Traffic police gesture recognition method and system based on skeleton recognition and gated loop network

Technical Field

The invention relates to the technical field of image recognition, in particular to a method and a system for recognizing a traffic police gesture based on skeleton recognition and a gated cyclic network.

Background

With the gradual development of the automatic driving technology, the related problems in the sub-fields are more and more concerned by researchers, and the automatic recognition of the command gestures of the traffic police for automatic driving is less researched. In daily, under some congested highway sections or the scene that traffic lights are malfunctioning, the traffic police can control the traffic through the mode of gesture commander, however when the acceptor of receiving the gesture is autopilot, then need the relatively accurate these gestures of discernment in the limited time of its ability, among the prior art, carry out gesture recognition to the traffic police gesture mainly has two kinds: body sensor-based approaches and vision-based gesture recognition approaches; the method comprises the steps that a body sensor is used for recognizing traffic police gestures, so that the recognition precision and accuracy are improved to a certain extent, but the operation conditions are not favorable for practical implementation; the gesture recognition scheme based on vision solves the problem that equipment based on a body sensor is complex, but the accuracy and the real-time performance of the gesture recognition scheme cannot meet the application requirements in a real scene. Therefore, it is one of the key problems for those skilled in the art to efficiently and accurately recognize traffic guidance gestures to implement automatic driving.

Disclosure of Invention

In view of this, the present invention provides a method and a system for recognizing a traffic police gesture based on a skeleton recognition and a gated loop network, so as to solve the problems in the background art.

In order to achieve the purpose, the invention adopts the following technical scheme: a traffic police gesture recognition method based on skeleton recognition and a gated loop network comprises the following specific steps:

acquiring a traffic police command gesture image;

performing joint point extraction on the traffic police command gesture image by using an OpenPose algorithm to obtain joint point data;

screening key point data which has large influence on the gesture recognition of the traffic police in the joint point data, and taking the key point data as a training set;

and inputting the training set into a GRU network to extract the time sequence characteristics of the traffic police command gestures.

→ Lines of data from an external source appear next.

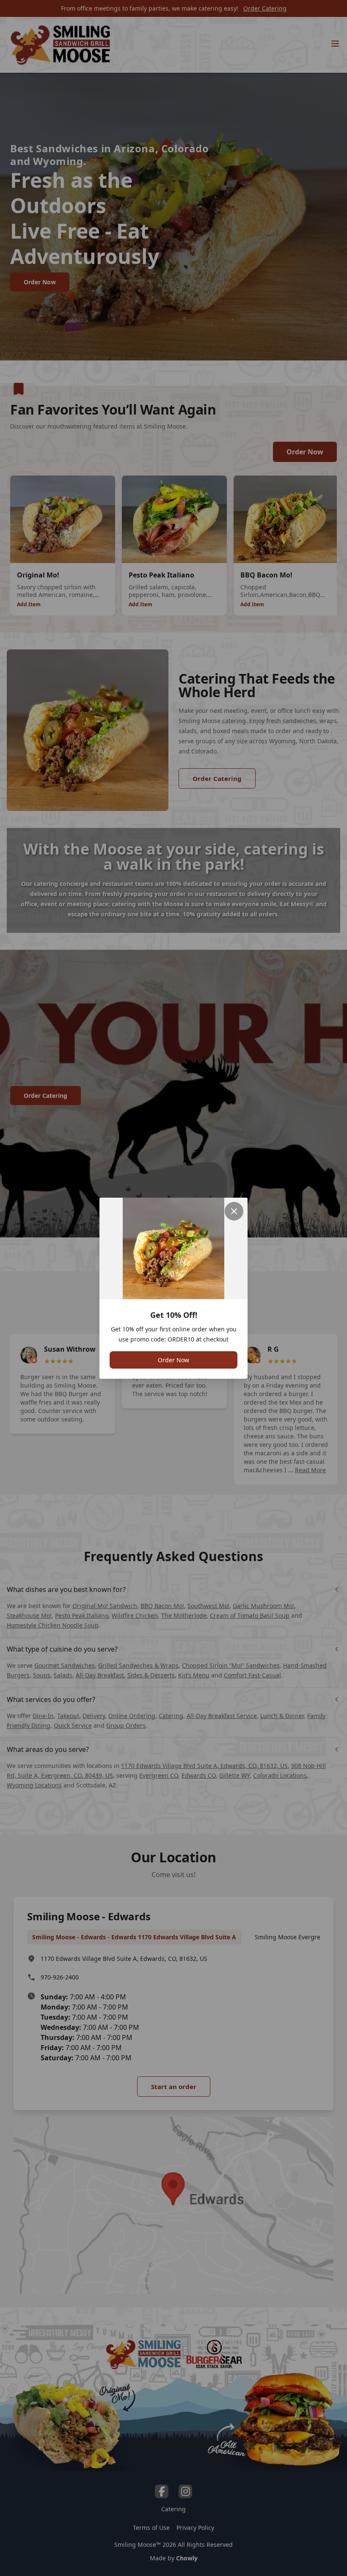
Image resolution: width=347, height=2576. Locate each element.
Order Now (173, 1360)
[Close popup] (234, 1211)
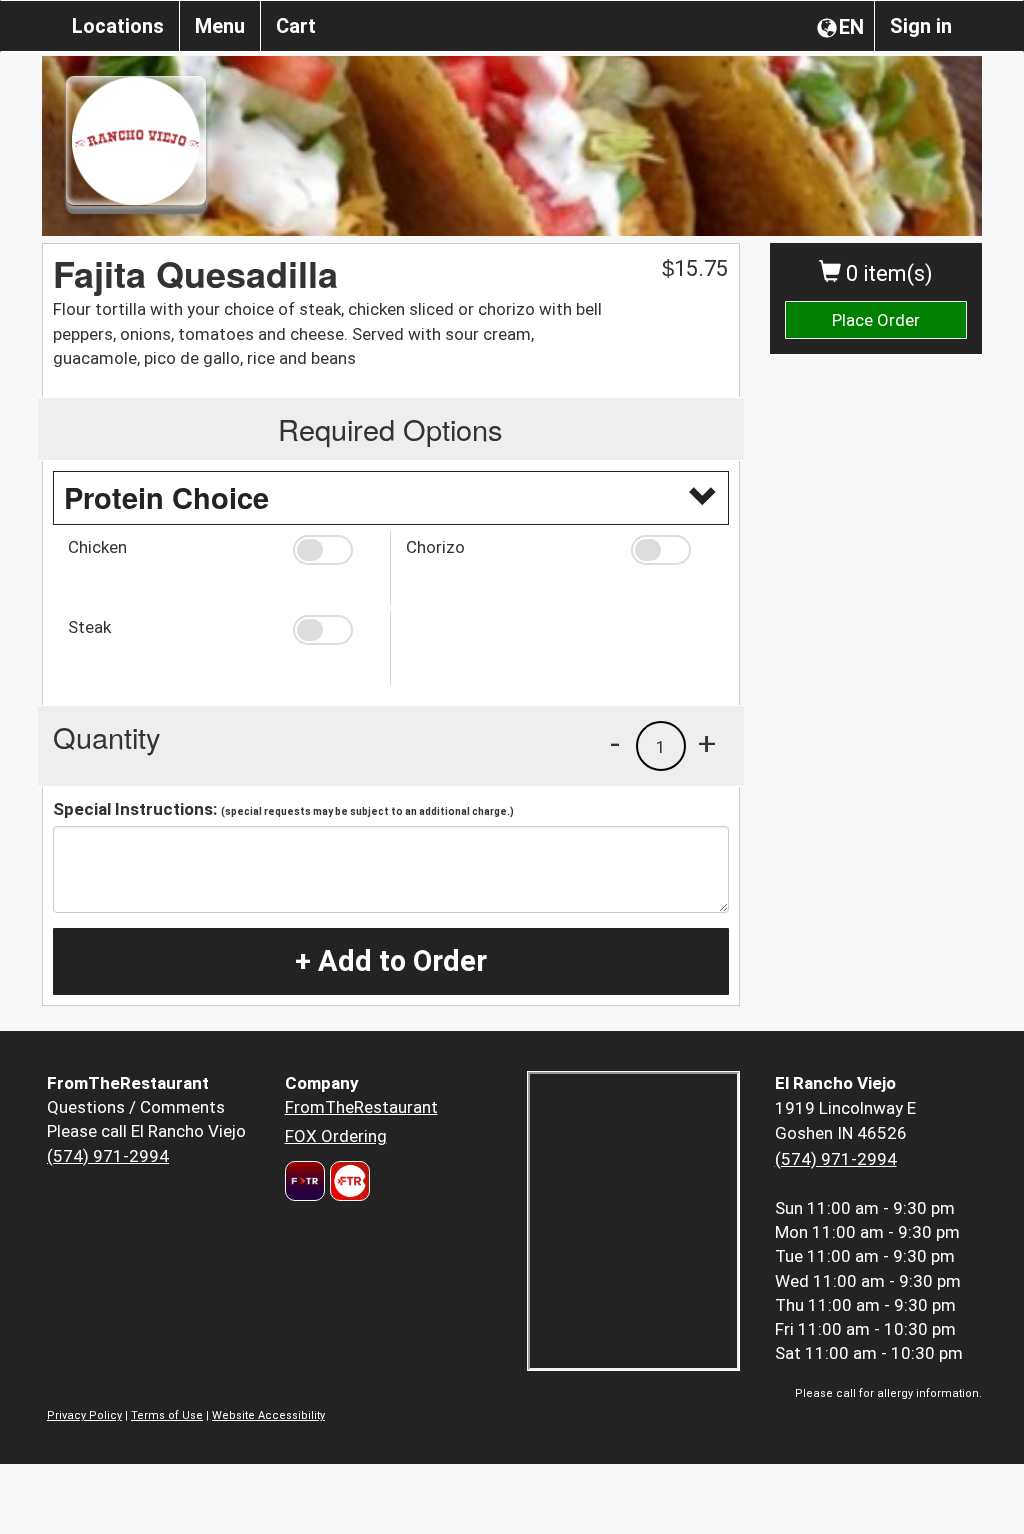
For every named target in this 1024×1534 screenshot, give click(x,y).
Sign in (921, 26)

Optionally, the step of obtaining the traffic police command gesture image is as follows: collecting video clips of traffic police command gestures under different visual angles, different scenes and different speeds; and dividing the video segments into continuous image sequences to further obtain the traffic police command gesture images.

Optionally, the step of performing joint point extraction on the traffic police command gesture image by using an openpos algorithm includes: the method comprises the steps that image features of traffic police command gesture images are extracted through a backbone network VGG19 to obtain first features, the first features are input to stage modules, the stages are serial modules, the structure and the function of each stage module are identical, each stage module is divided into two branches, the first branch generates Paf and is subjected to Loss solution, the second branch generates Pcm and is subjected to Loss solution, and the Loss solutions of the first branch and the second branch are added to obtain the final Loss.

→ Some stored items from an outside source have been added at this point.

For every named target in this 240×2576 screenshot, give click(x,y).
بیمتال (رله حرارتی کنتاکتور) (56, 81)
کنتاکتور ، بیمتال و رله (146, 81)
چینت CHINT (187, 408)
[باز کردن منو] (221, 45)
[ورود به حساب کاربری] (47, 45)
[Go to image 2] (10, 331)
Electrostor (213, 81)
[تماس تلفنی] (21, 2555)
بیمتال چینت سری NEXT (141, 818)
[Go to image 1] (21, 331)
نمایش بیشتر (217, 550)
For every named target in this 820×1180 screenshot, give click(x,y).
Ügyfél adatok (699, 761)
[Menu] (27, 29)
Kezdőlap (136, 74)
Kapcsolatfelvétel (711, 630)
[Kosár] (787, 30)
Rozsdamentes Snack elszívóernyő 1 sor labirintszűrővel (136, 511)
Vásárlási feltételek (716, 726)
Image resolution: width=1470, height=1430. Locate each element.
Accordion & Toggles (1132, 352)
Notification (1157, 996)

Optionally, the method further includes delaying the time of the effective gesture marking in the process of data marking of the traffic police command gesture image.

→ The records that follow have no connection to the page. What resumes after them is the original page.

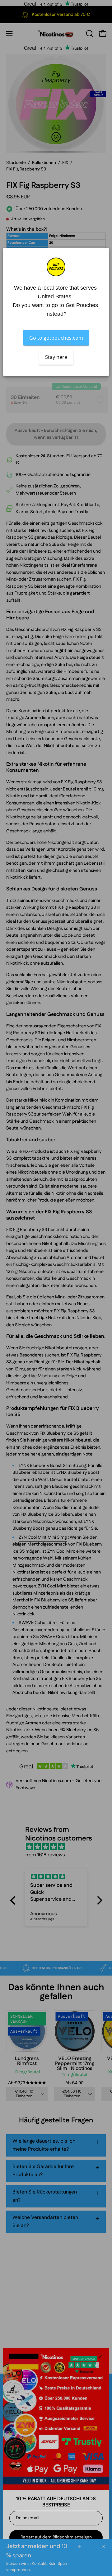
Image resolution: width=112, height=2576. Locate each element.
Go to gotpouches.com (56, 337)
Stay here (56, 357)
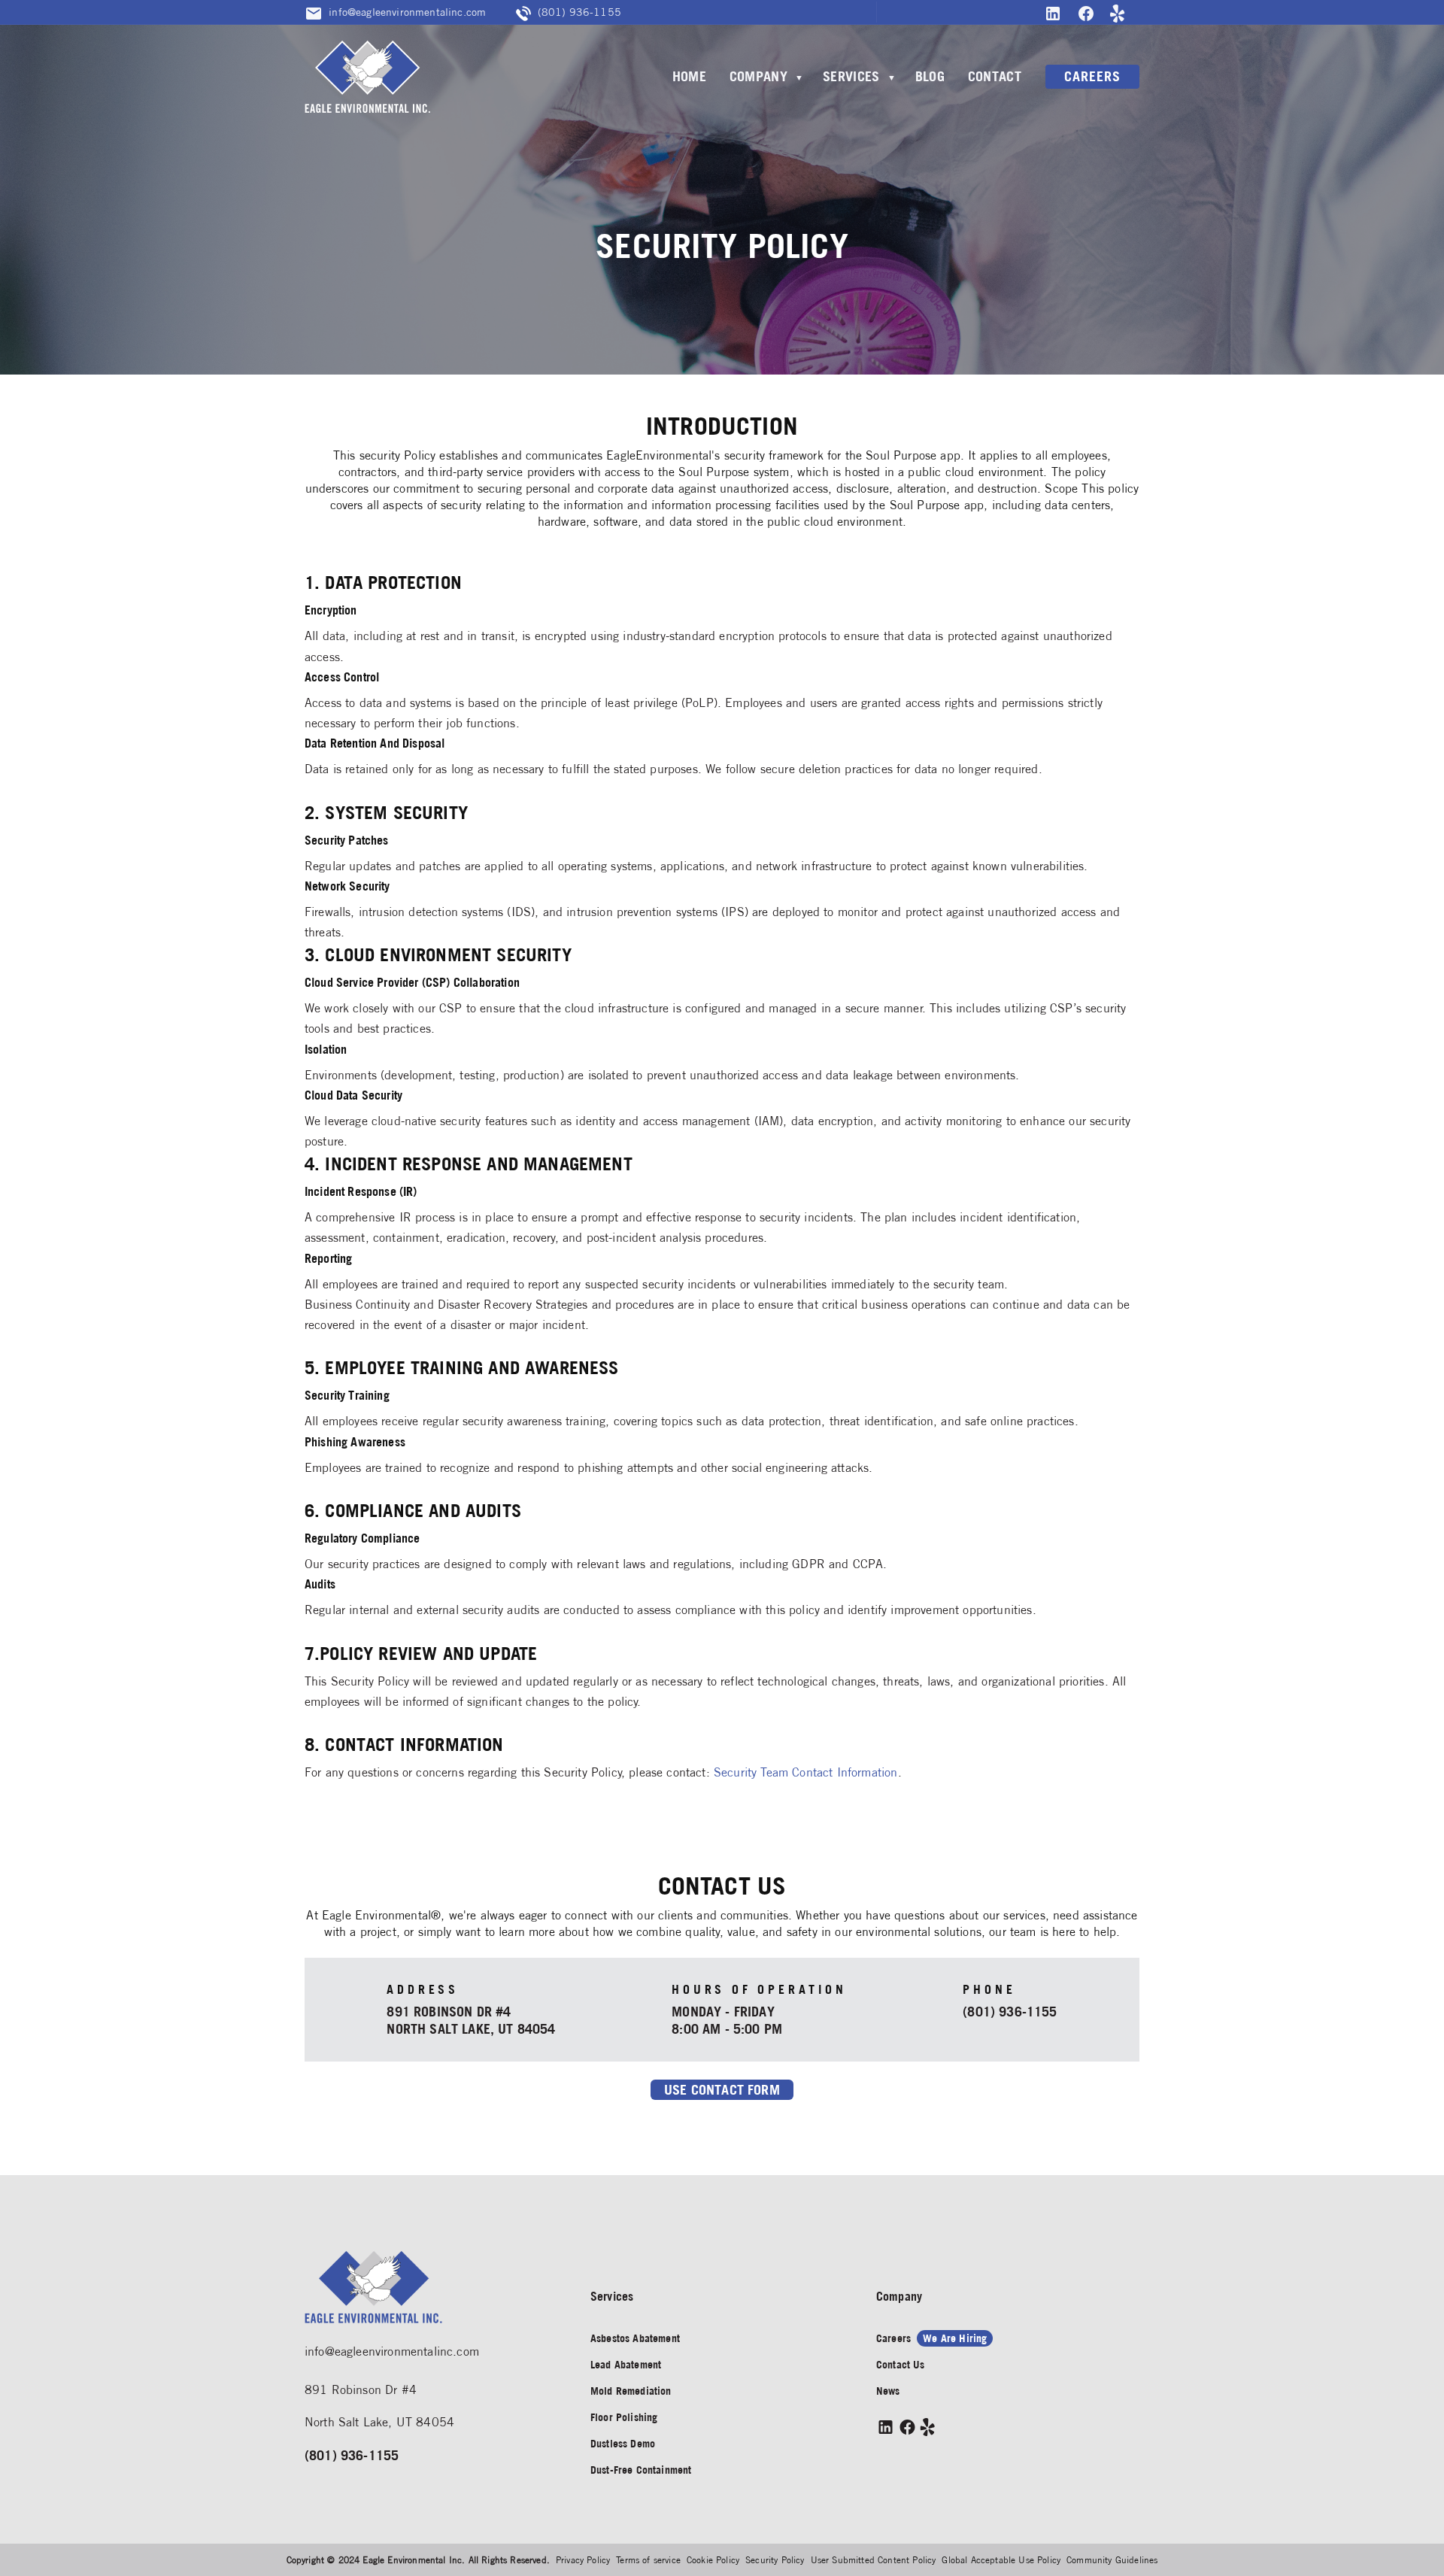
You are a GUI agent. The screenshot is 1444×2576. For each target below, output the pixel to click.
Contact (994, 76)
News (888, 2391)
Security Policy (775, 2559)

On the other hand, the system for recognizing the traffic police gestures based on the skeleton recognition and the gated loop network comprises a data acquisition module, a feature extraction module, a screening module and a gesture recognition module; wherein,

the data acquisition module is used for acquiring a traffic police command gesture image;

the feature extraction module is used for extracting joint points of the traffic police command gesture image by utilizing an OpenPose algorithm to obtain joint point data;

the screening module is used for screening key point data which has a large influence on the recognition of the traffic police gesture from the joint point data and taking the key point data as a training set;

and the gesture recognition module is used for inputting the training set into the GRU network to extract the time sequence characteristics of the traffic police command gesture.

Optionally, the system further comprises a data preprocessing module, configured to perform time delay processing during the process of performing data marking on the traffic police command gesture image.

According to the technical scheme, compared with the prior art, the method and the system for recognizing the traffic police gesture based on the skeleton recognition and the gated loop network are disclosed, openpos is used for extracting joint points of the traffic police command gesture, the extracted joint points are appropriately screened, and then screened joint point position information is transmitted into the gated loop network (GRU) to recognize the traffic police gesture.

Drawings

In order to more clearly illustrate the embodiments of the present invention or the technical solutions in the prior art, the drawings used in the embodiments or the prior art descriptions will be briefly described below, it is obvious that the drawings in the following description are only embodiments of the present invention, and for those skilled in the art, other drawings can be obtained according to the provided drawings without creative efforts.

FIG. 1 is a flow chart of a method of the present invention;

FIG. 2 is a diagram of an OpenPose network architecture of the present invention;

FIG. 3 is an internal block diagram of a GRU of the present invention;

FIG. 4 is a schematic view of a photographing method and a view angle according to the present invention;

fig. 5 is a system configuration diagram of the present invention.

Detailed Description

The technical solutions in the embodiments of the present invention will be clearly and completely described below with reference to the drawings in the embodiments of the present invention, and it is obvious that the described embodiments are only a part of the embodiments of the present invention, and not all of the embodiments. All other embodiments, which can be derived by a person skilled in the art from the embodiments given herein without making any creative effort, shall fall within the protection scope of the present invention.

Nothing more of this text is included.